Lo primero que debemos entender es que la poesía no está reservada para unos pocos “iluminados”: Está al alcance de todos, y quizá lo único que necesitamos es afinar nuestra capacidad de observación y asombro. Se trata de ver más allá de lo evidente, de leer entrelíneas en cualquier texto que llegue a nuestras manos. Y no solo leer entrelíneas, sino también leer con emoción, con ese sentimiento que nos lleva a escoger, a lo largo de nuestra vida, los autores y libros que resuenan con nuestra forma de ser y estar en el mundo. Esos libros y autores van formando un árbol genealógico de afectos literarios que, sin duda, influirán en nuestra voz cuando intentemos escribir un poema. Decía el profesor John Keating, el célebre profesor de literatura de Welton en la Sociedad de los poetas muertos que “la medicina, el derecho, los negocios, la ingeniería, son actividades nobles y necesarias para sustentar la vida. Pero la poesía, la belleza, el romance, el amor: esto es por lo que nos mantenemos vivos”. Por eso inspiró, entre tantas cosas, a sus estudiantes y les abrió la conciencia a tantas miradas diferentes y nuevas.

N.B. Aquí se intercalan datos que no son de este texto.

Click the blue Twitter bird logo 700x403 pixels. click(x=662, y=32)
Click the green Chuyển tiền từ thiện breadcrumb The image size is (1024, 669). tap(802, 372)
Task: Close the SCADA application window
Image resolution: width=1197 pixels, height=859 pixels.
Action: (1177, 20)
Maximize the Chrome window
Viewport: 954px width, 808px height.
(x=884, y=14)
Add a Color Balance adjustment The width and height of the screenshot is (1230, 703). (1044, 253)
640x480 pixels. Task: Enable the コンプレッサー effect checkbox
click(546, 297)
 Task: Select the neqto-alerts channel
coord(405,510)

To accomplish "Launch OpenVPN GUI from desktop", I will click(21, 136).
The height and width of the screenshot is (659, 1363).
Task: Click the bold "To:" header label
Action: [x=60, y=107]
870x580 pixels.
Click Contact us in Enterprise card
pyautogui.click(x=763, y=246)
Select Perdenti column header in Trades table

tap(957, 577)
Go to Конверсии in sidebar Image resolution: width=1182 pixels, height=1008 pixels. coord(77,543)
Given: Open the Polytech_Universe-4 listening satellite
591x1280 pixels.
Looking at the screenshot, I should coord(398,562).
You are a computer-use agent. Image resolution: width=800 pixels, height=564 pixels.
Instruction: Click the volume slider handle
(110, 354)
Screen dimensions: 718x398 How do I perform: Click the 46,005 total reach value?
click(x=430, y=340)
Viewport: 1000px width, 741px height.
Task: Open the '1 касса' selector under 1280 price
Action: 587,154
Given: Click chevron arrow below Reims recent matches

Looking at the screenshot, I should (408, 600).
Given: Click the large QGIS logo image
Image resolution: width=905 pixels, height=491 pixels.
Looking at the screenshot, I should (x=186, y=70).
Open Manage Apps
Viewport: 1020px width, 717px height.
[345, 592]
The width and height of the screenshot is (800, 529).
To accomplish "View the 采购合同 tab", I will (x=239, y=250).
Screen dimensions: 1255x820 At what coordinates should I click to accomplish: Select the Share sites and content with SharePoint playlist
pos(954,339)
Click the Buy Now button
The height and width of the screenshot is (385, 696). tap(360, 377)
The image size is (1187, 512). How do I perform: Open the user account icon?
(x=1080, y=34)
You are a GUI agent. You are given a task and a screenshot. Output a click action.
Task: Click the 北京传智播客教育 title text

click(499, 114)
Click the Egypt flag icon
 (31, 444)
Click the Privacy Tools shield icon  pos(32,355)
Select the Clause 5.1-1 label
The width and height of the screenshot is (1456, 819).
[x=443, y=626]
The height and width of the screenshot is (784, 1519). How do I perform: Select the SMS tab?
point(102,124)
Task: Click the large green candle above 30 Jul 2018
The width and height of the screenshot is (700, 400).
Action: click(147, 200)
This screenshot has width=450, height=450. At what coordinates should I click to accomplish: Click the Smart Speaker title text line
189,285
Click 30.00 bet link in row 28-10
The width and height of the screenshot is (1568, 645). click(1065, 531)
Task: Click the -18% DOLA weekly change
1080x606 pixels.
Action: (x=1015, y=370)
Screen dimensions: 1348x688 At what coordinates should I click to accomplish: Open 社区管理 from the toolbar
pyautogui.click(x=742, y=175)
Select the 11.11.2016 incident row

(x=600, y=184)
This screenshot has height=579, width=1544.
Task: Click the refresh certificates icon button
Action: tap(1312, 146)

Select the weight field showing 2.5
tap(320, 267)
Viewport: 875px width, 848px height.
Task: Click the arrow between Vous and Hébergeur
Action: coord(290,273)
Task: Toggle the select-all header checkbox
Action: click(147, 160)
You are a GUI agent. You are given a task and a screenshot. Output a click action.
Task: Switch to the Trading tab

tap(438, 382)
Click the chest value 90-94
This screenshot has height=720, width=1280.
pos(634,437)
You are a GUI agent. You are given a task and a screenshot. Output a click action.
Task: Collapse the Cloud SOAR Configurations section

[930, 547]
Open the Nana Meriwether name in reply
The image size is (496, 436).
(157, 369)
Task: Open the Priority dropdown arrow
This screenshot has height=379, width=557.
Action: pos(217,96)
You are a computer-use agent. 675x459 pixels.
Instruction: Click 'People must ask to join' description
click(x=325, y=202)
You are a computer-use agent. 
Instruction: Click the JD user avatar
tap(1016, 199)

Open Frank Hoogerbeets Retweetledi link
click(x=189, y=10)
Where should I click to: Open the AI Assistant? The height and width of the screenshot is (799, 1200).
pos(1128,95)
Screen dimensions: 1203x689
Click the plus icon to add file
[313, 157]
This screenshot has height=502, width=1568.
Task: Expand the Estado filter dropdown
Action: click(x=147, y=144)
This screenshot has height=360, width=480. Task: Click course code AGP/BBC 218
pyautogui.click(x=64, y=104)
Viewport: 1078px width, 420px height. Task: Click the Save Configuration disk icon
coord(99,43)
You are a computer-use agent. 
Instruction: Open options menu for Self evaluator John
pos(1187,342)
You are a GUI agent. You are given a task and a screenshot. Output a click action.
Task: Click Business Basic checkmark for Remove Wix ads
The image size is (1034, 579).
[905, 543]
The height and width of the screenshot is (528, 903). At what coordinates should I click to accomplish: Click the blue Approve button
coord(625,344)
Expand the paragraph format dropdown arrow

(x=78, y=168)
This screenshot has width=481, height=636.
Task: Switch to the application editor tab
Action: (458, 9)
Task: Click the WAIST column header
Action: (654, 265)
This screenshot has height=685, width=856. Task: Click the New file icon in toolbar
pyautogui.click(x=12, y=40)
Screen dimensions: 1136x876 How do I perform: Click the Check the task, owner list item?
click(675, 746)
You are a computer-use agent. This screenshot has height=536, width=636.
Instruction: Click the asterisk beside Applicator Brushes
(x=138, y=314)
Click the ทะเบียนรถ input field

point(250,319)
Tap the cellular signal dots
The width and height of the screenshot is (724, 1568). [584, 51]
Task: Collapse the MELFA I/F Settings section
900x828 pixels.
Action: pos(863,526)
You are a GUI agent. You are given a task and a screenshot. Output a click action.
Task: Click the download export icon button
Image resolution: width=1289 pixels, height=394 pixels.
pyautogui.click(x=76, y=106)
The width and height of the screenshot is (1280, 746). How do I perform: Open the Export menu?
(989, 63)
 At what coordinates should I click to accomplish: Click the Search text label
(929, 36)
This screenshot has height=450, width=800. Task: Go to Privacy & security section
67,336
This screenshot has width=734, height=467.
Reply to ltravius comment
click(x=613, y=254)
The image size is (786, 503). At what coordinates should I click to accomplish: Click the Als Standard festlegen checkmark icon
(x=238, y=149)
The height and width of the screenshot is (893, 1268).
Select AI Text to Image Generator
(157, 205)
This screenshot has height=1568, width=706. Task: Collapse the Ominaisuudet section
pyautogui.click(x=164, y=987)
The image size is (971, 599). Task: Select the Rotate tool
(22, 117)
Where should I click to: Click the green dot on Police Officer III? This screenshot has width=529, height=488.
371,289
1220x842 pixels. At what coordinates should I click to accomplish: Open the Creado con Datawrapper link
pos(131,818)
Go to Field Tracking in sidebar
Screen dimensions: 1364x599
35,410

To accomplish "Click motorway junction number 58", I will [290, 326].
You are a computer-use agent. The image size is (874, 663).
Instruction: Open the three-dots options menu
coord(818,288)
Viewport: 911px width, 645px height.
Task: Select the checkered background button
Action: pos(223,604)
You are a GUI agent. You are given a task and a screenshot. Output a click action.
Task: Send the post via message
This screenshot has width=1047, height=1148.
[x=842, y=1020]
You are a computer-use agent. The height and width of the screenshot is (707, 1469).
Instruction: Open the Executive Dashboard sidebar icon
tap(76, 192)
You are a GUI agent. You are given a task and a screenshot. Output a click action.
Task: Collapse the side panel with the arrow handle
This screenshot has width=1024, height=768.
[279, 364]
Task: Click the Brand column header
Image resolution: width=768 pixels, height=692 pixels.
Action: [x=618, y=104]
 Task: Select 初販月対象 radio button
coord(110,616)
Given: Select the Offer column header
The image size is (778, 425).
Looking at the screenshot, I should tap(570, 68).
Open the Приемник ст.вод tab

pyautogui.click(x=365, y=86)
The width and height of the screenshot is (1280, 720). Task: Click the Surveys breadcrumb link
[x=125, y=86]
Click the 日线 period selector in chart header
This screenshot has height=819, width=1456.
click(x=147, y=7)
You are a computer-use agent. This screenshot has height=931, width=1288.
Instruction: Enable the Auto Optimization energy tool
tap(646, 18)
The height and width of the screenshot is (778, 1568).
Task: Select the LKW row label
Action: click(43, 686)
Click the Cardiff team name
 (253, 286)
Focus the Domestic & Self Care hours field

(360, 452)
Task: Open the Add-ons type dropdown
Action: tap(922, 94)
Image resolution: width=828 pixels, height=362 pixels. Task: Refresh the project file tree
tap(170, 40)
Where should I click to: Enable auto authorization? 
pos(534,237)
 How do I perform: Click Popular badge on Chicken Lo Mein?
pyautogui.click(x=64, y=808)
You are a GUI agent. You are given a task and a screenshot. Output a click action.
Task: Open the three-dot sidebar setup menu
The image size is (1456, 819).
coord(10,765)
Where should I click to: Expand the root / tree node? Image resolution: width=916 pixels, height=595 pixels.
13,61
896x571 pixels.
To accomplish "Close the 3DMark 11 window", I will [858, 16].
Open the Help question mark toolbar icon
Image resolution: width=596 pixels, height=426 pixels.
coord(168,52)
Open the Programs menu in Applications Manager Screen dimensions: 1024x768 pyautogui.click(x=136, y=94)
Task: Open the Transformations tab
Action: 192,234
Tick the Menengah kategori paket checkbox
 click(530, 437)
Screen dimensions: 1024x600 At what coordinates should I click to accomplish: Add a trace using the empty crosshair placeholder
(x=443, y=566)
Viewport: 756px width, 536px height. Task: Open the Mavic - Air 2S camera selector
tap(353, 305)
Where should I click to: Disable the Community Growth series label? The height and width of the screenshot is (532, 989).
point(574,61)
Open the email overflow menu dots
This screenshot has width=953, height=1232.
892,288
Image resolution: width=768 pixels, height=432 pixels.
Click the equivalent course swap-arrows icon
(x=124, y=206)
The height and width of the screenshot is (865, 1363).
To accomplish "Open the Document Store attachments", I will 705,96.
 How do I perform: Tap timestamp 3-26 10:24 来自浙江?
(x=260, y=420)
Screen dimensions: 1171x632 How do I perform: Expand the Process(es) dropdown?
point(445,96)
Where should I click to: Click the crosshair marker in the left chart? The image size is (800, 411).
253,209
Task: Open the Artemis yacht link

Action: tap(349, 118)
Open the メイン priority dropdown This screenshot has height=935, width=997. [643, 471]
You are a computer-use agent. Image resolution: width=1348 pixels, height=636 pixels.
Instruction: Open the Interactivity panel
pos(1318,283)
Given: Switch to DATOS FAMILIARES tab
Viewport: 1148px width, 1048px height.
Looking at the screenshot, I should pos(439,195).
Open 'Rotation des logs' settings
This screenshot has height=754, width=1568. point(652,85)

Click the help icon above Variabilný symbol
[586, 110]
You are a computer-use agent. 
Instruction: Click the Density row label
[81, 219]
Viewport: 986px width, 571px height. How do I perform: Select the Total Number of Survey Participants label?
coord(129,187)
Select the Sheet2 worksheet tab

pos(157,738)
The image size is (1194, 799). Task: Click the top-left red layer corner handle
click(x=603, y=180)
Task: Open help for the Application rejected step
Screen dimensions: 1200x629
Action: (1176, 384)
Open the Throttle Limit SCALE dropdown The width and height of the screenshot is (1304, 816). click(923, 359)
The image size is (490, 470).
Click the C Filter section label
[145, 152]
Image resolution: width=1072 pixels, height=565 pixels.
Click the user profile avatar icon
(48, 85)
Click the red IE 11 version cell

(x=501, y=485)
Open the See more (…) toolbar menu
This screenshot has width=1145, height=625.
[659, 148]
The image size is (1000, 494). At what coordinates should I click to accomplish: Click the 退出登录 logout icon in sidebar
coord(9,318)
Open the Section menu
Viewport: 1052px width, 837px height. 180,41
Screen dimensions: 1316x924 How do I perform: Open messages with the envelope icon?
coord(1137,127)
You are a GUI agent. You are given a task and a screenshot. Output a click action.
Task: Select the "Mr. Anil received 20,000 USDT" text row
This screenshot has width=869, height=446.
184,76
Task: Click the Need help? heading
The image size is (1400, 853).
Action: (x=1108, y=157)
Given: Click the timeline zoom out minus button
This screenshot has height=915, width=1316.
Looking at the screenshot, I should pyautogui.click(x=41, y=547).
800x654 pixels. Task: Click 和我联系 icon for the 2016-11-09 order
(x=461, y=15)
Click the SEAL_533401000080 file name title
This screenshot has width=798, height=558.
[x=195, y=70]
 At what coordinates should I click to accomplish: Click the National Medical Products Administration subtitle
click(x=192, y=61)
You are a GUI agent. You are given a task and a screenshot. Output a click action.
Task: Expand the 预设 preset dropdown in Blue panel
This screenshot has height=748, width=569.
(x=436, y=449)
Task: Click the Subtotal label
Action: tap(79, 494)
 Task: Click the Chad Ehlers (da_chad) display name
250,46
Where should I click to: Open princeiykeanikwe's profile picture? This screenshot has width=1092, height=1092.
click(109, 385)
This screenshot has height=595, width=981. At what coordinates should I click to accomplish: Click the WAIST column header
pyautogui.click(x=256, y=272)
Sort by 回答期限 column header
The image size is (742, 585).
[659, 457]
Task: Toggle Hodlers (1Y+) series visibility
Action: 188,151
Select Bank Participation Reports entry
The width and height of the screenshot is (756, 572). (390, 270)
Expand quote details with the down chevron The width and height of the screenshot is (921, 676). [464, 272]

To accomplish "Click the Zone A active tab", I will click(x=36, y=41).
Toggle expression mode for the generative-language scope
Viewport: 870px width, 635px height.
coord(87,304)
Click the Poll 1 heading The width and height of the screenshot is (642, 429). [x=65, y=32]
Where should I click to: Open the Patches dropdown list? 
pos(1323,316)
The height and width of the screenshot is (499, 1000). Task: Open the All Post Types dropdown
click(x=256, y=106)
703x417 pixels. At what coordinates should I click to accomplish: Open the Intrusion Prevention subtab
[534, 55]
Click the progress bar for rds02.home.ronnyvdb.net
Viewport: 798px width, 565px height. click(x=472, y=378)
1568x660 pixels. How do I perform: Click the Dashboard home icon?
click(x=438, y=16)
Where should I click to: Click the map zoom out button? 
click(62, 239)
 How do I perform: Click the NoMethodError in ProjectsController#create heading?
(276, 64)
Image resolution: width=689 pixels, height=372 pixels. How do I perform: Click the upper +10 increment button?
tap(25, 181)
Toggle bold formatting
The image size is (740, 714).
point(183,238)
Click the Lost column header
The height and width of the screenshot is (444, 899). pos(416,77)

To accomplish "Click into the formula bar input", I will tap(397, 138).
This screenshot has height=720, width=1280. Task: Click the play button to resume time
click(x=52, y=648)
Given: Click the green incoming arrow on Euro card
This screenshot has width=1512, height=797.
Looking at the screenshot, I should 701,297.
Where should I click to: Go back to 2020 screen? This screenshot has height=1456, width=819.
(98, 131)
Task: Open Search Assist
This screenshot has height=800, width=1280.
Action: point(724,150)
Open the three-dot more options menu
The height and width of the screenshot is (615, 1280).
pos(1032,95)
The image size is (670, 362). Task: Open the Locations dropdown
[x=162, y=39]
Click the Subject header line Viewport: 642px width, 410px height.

Lo más importante al escribir poesía es hacerlo porque sentimos la necesidad, porque las emociones nos guían. Los grandes poetas que nos han marcado pueden darnos pistas sobre el tono y los acentos cuando no sabemos cómo nombrar o decir algo de manera personal. Al principio, imitar es útil, como quien calca un mapa en papel mantequilla y luego lo colorea. Pero con el tiempo, es nuestro propio pulso el que debe crear mapas de mundos nuevos, mundos que aún no existen. Los maestros nos prestan su voz al principio, pero pronto descubrimos que debemos poner su enseñanza al servicio de nuestra propia voz, no al revés. Como bien dijo Héctor Rojas Herazo, el diccionario es la “gran novela del idioma” donde podemos confirmar que con las palabras más sencillas podemos construir universos infinitos. Por eso la poesía va más allá de esas palabras y se queda y permanece, con “ardiente paciencia, en la verdadera memoria donde todo se transforma en recuerdos nítidos e imágenes resplandecientes que es la memoria del corazón, la verdadera casa de la poesía siempre.